If an inspector refuses to answer questions about or to interpret or clarify his or her inspection report I would ask for a refund of the inspection fee.
On 2016-07-11 by Vicki schneider - inspection report states "crawl space not inspected, not accessible."
Thanks for your response. My inspection report states "crawl space not inspected, not accessible."
That's it. He didn't warn me about any of the issues you mentioned, but I knew they could have these issues. That's the main reason I wanted the home inspected.
I didn't know it would be inaccessible!
Frustrating! The only thing I learned is it has yellow insulation!
I'm not feeling very comfortable buying the house not knowing what might be lurking beneath.
Possibly the village building inspector could give me information on how the crawl space was built? Would he have inspected it before it was closed up to know if it has a dirt floor, etc? I'll go there in the morning and see if there's anything in the village records.
Regarding getting out of my contract, I was referring to my contract to buy the house, not the inspection agreement, which, by the way, he gave me to sign after the inspection!
On 2016-07-10 by (mod) -
There are few building defects or repair needs that are so costly that one could say categorically that a home shouldn't be purchased.

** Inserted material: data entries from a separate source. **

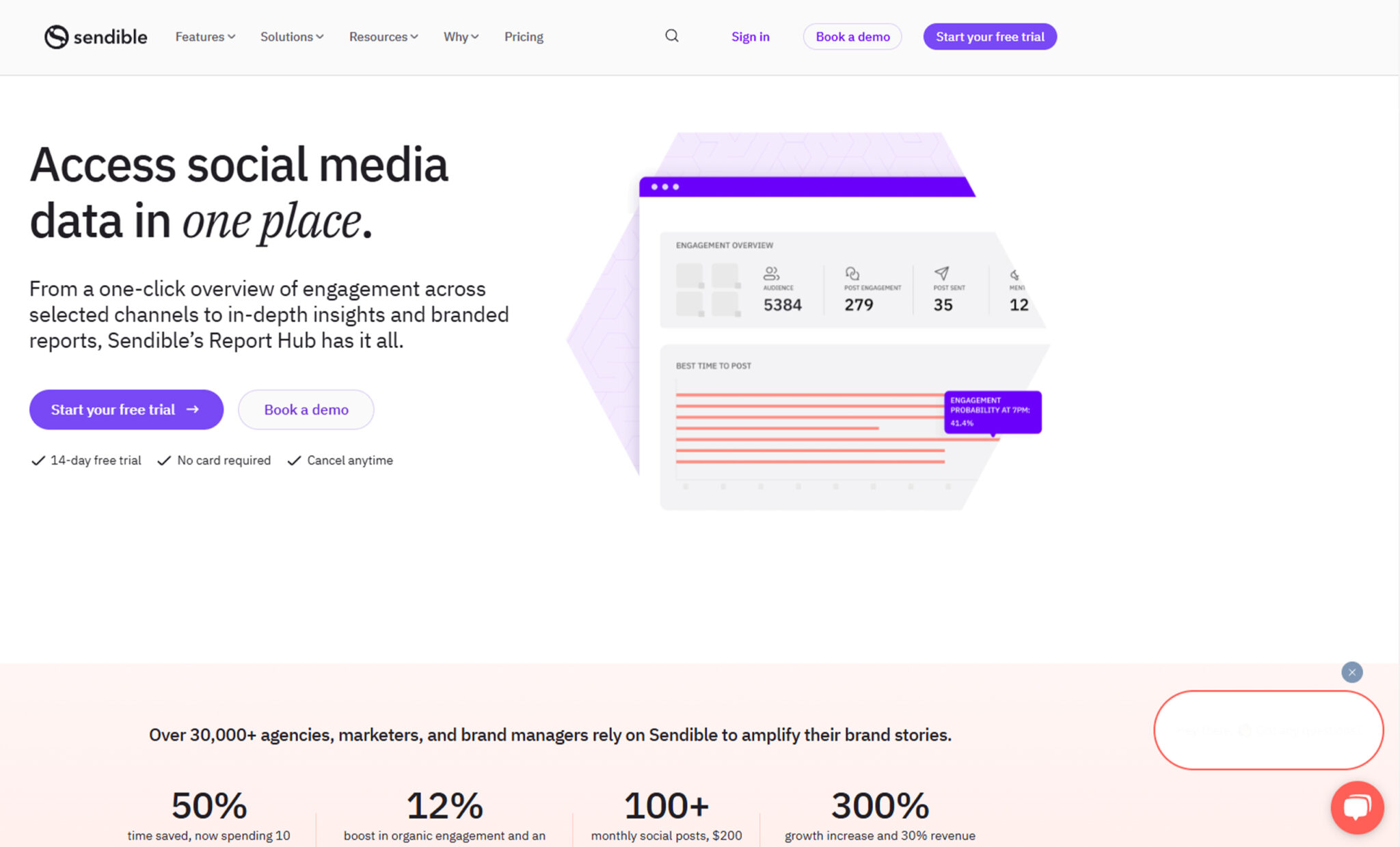
Task: Expand the Resources dropdown
Action: tap(383, 37)
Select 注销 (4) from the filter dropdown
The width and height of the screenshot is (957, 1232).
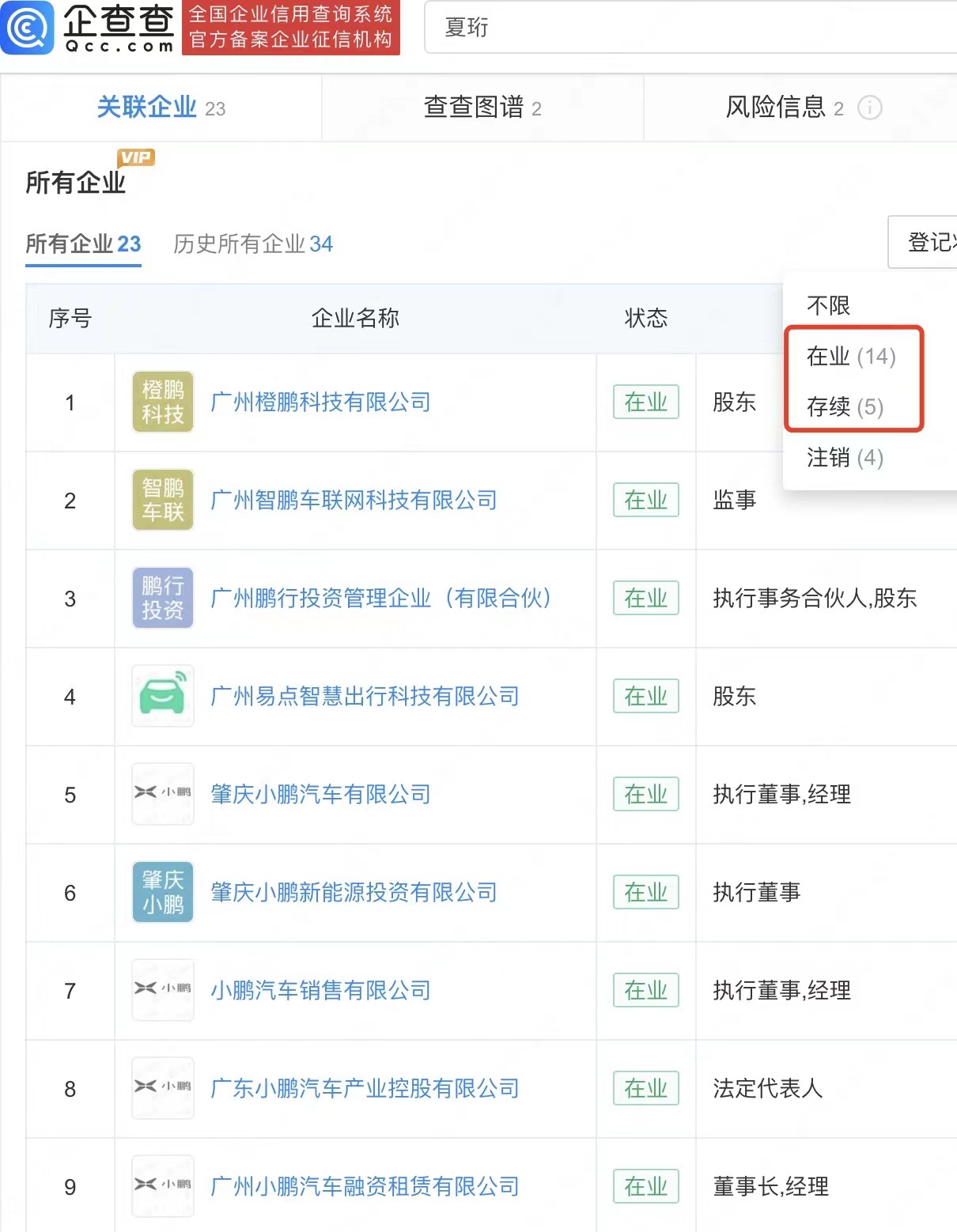pos(844,459)

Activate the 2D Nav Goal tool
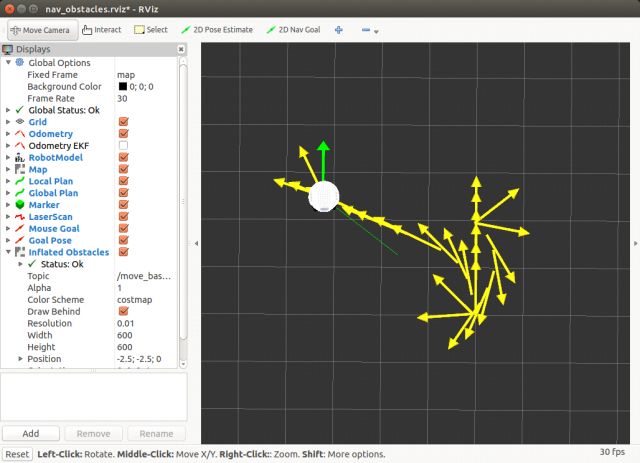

But certainly your inspector would be expected to have
1. warned you about the possibility of water, mold, structural problems, insect damage, rot, etc. that are at risk whenever there is a building area that can't be entered, particularly at a crawl space.
2. told you what external evidence can be seen (drainage towards the building foundation, cracks, movement, odors, visible signs of water entry in the crawl from the limited access port through which the inspector took photos
3. based on the above, given you an opinon about the importance of further investigation that is or is not justified before buying the home.
If your inspector can't or won't answer questions about the meaning of his/her observations, I'd ask for my money back.
On 2016-07-10 05:39:13.388351 by Vicki schneider
The house I have an accepted offer on has just been inspected. It has a basement except one room has an inaccessible crawl space. Too small to get into so the inspector took pictures of the batting insulation.
No idea if it has dirt floor, plastic covering, mold or rodent issues. Should I, can I, back out of my contract?